IntroductionΒΆ

The moment we accumulate data of a large volume the question of how to do data management arises. Even with this problem being a very old and well-studied one, no single solution has emerged. The reason is that data management has to be appropriate to address the specific set of requirements and work in the given environment. Those factors have a strong influence on the design of such tools.

The LHC experiments, and in particular the CMS experiment, has a tiered computing approach in which in the order of 100 sites provide storage for the data. These sites are rather heterogeneous in terms of size, local mass storage technology, level of support etc. Tier-1 centers (7 for CMS) provide tape systems in which most of the data is permanently stored but not immediately accessible. Some of the data are accessed very frequently, other less frequently, and the majority of data in the end will be accessed only in exceptional situations. The available disk storage is not sufficient to keep all data readily available, thus important decisions have to be taken on which data to keep on disk, in how many copies, and where.

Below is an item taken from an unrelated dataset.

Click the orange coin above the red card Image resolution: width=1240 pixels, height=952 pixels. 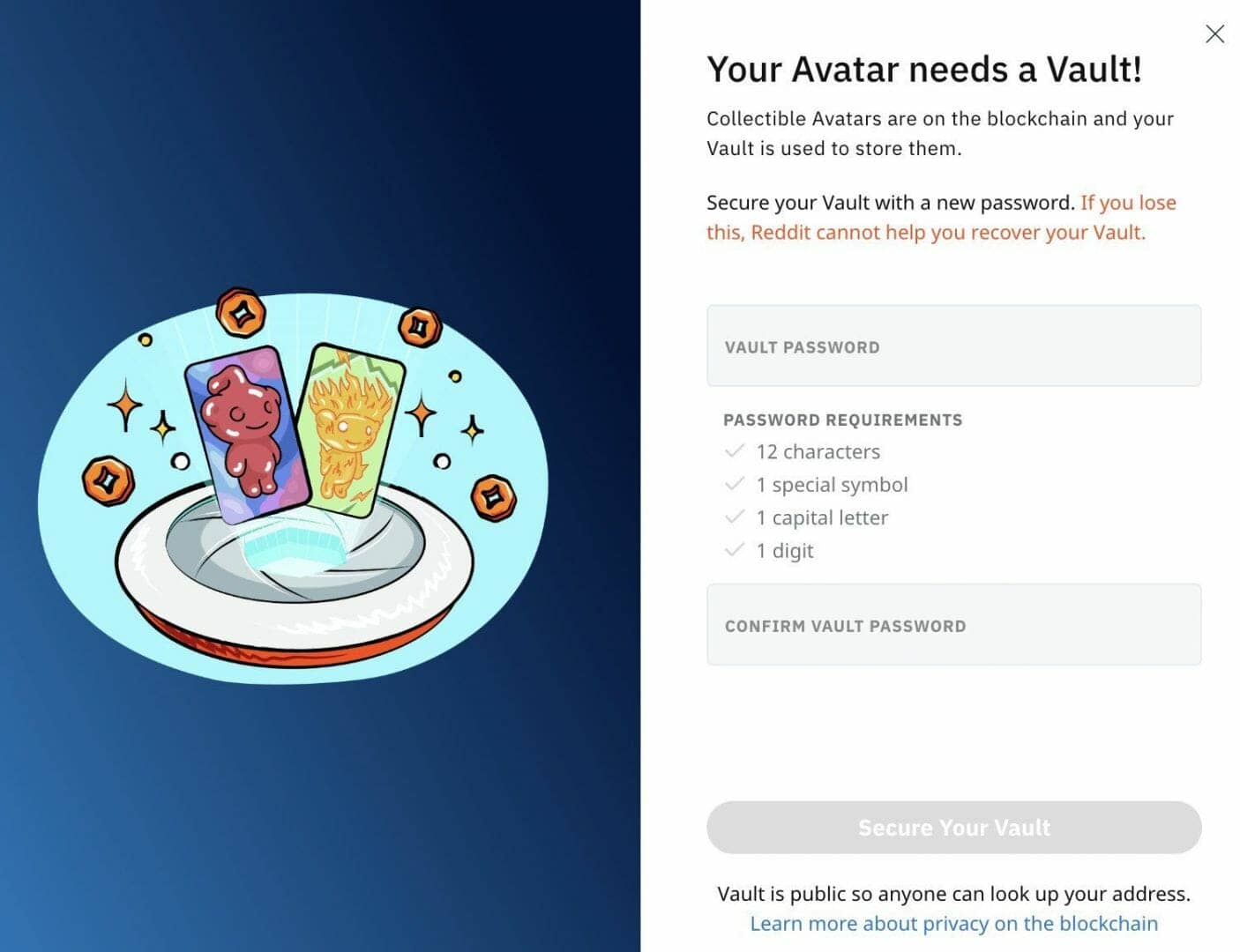[241, 312]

Data usage in the experiment can be subdivided into two big classes: production access and analysis/user access. The biggest difference between the two is that production access is predictable while user analysis is inherently unpredictable. As an example, the re-processing of the 2016 data is carefully planned and the necessary inputs can be staged from tape without causing any delay to the reprocessing schedule. User analysis would immediately suffer if data is not available on disk and in sufficient copies to avoid bottlenecks.

The initial approach in CMS towards data management was to ensure that datasets [1] can be efficiently and safely transferred from one storage site to another, with a rich set of permissions to identify who is allowed to do what. Sites were put in charge to install local software agents to execute transfers and communicate with the central agents about their progress.

The intelligence about which data was supposed to be available and at what sites was supposed to be provided by the data managers that were appointed by the specific physics and detector groups who claimed ownership of the specific data. Each group was assigned 3-5 specific Tier-2 sites to be filled with the datasets of their interests. It required some coordination to decide who was in charge of the large detector data because most of the data samples, for example SingleMuon, are used by all physics groups. The Monte Carlo simulation data though required a completely different level of coordination which quickly caused a lot of headaches because there were much more samples and the ownership issues were equally complex.

For the first few years this concept worked, because there was enough disk space, a lot of interest and support from the sites and the data managers, and relatively few datasets. Over time, sites and data managers had less resources, and with the rapidly growing amount of data and number of datasets a real problem developed. Another important development was that the strict rule of re-processing the detector and Monte Carlo simulation data only at the Tier-1 sites placed a major bottleneck on the production process. Moving the re-processing also to the Tier-2 sites meant a substantial increase in data transfers which became impossible to support with the Computing Operations team. In short, there was a large need for automation which was particularly evident in the Computing Operations organization at the time.

Dynamo was developed with the goal to eliminate or at least minimize human interactions with the Data Management system and at the same time optimize the way the storage is used to hold the data for the user analysis and for the data production system (Detector and Monte Carlo simulation). There were a number of key conclusions reached.

  1. Users should not care where their jobs run as long as they finish successfully and quickly
  2. Physics and detector groups did not want and could not manage their own data
  3. Sites did not want to manage the exact data content of their storage
  4. Data production system desperately needed an automatic way to spread the data around on all production sites with the least amount of effort

Becoming aware of those important points made CMS rethink their data management model. A number of important simplifications were introduced and new features added.

  1. Sites were opened to any datasets that users or production were interested in
  2. The majority of owner groups were deprecated while maintaining two main groups: Analysis and Production
  3. Policies were introduced to fill disk space automatically with popular data replicas, while removing less popular data replicas
  4. A fully automatized site consistency enforcement was introduced to address any failures in the data management system
  5. A fully automatic site evacuation was introduced to quickly and efficiently deal with major site failures
  6. An interface to the batch submission system to allow for automatic tape staging for data required by the users but not available on disk was provided

Footnotes

[1]Data in CMS or mainly organized in datasets which ultimately contain a bunch of files.